Depois de receber mais de 20 pacotes, a indústria pediu ontem mudanças na política econômica, reformas complexas que estão há anos no papel, e defendeu medidas impopulares nas relações trabalhistas e na Previdência Social, como uma nova fórmula de reajuste do salário mínimo e definição de uma idade para aposentadoria. Com o objetivo de convencer os presidenciáveis a encampar essa agenda, a Confederação Nacional da Indústria (CNI) apresenta amanhã estudos temáticos a Dilma Rousseff (PT), Aécio Neves (PSDB) e Eduardo Campos (PSB) defendendo a “liderança” do próximo presidente em temas espinhosos.

Até agora, os temas não foram atacados diretamente pelos candidatos. O programa do PT cita o crescimento do mínimo como uma das conquistas de seu governo, sem prever alterações na fórmula de reajuste. Em suas diretrizes, Campos não menciona a possibilidade de alterar o reajuste. Já no programa de Aécio, a única menção ao mínimo garante a continuidade dos ganhos reais.

Também não há propostas específicas sobre alterações em benefícios previdenciários. Aécio pretende enfrentar o déficit com o aumento da atividade econômica.
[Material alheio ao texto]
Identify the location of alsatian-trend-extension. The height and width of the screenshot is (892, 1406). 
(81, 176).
Já Campos chegou a dizer, em maio, que seria “natural” a elevação da idade mínima da aposentaria conforme a expectativa de vida da população avança, mas disse que a postura da campanha do PSB sobre o assunto ainda não estava determinada.

Estagnada desde 2010 e sob risco de encolher novamente neste ano, a indústria elaborou 42 estudos sobre os itens que mais prejudicam a competitividade e preparou um kit de propostas de regulamentação. “Se quiser, é só assinar e mandar para o Congresso Nacional”, disse o diretor de Políticas e Estratégia da entidade, José Augusto Coelho Fernandes.
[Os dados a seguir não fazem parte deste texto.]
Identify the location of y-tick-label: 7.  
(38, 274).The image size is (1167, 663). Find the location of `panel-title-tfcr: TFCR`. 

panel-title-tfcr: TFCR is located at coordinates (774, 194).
Candidata à reeleição, a presidente Dilma Rousseff é, dos sabatinados, a que estará mais pressionada, diante dos resultados não alcançados na sua administração. A começar pelo ponto número um da agenda da entidade, a reforma tributária. Em 2010, candidata à eleição, ela esteve na entidade e classificou o sistema de impostos e contribuições do país de “caótico”. Quatro anos depois, o tema segue como uma “frustração” do setor produtivo.

Terceirização

Outra das bandeiras da CNI é a regulamentação do trabalho terceirizado. O que para a indústria é uma modernização das relações trabalhistas é, do ponto de vista dos sindicatos, precarização com perda de direitos. A CNI defende também o fim da aposentadoria diferenciada para mulheres e professores, que hoje passam à inatividade cinco anos mais cedo.